Our 4th Story: Investigating Skills on Paper (Author: Zhao Yan, Greenpeace Campaigner)
Doing a field study in China is not the most difficult task for Greenpeace Water Pollution team, but it is not the same for the specific investigative techniques that we need to employ to get reliable findings. Unless factories go to extraordinary lengths to hide illegal wastewater discharge, finding these cases of dumping is not difficult, especially if we had the following tools to aid us in our investigation
Having a helicopter would certainly good in our investigation of large industrial areas that are hidden among endless plains of agriculture, and remain inaccessible due to the lack of roads. Instead of driving miles after miles over a week in search of illegal waste dumping into the rivers, it would be so much easier if we could conduct our surveys from a helicopter, which would allow us to identify and investigate problem areas more effectively.
Even if we had a helicopter, not all problems would be solved. Many factories discharge wastewater into parts of the river, which are in far-off locations, inaccessible due to the lack of roads. And even if we had a helicopter to take us to these locations, the most able helicopter pilot would find it impossible to keep us elevated above the water surface for us to check the level of water pollution. Instead, what we need is a very fast speedboat! If we did have one, the only problem remaining would be how to decide a pathway to check every one of China's myriad of channels, gulleys and streams.
Diving boat and scuba diving equipment
To investigate industrial pipes that are located completely underwater, only a combination of a diving boat, with scuba diving equipment would allow us to do a complete investigation.

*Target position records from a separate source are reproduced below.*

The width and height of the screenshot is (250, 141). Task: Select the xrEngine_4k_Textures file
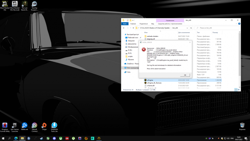coord(154,83)
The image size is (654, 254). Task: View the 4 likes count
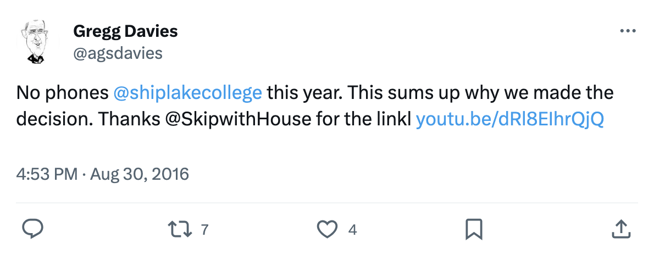click(x=352, y=229)
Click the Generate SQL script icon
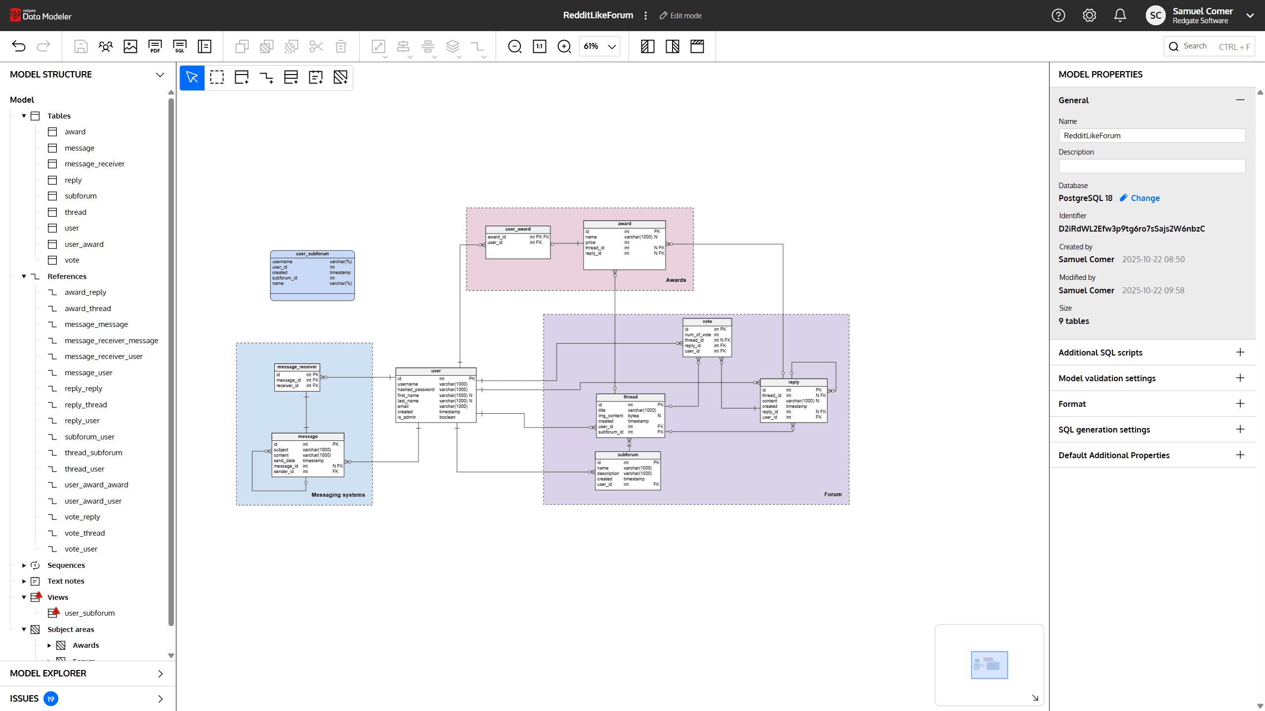Screen dimensions: 1265x711 (x=180, y=46)
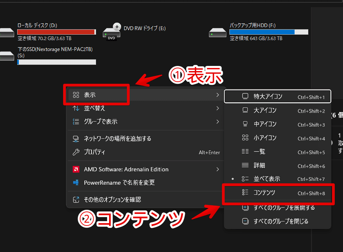Click the network location icon in menu

(76, 139)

Whenever we are faced with this situation, we shudder to imagine what kind of industrial discharge could have spurred factories to locate these pipes in these hidden locations. As a result, even if we did have the necessary equipment to conduct our investigation, we would not take the exercise of entering these toxic waters lightly.
Compared to the abovementioned equipment, a pair of stilts would also allow us to investigate the countryside, and would be relatively cheaper, stronger, and more portable. Stilts would allow us to deal with muddy agricultural fields, conquer shallow bodies of water, and protect our shoes from dirty animal wastes. If we are lucky and the factory walls are not too high, we could even cross over into the factories to understand the internal workings of the organization, and to better predict the location of discharge pipes. Even though, we have never used this tool for our investigation, it certainly has some potential from a cost-effectiveness perspective!
In reality, we do not have any of these high-tech tools at our disposal, and except for the occasional car or boat ride, we traverse to most of these difficult-to-reach locations on foot to take water samples and take photos. The hurdles we face are not limited to our lack of equipment; our limited knowledge of the local environment also exacerbates our difficulties.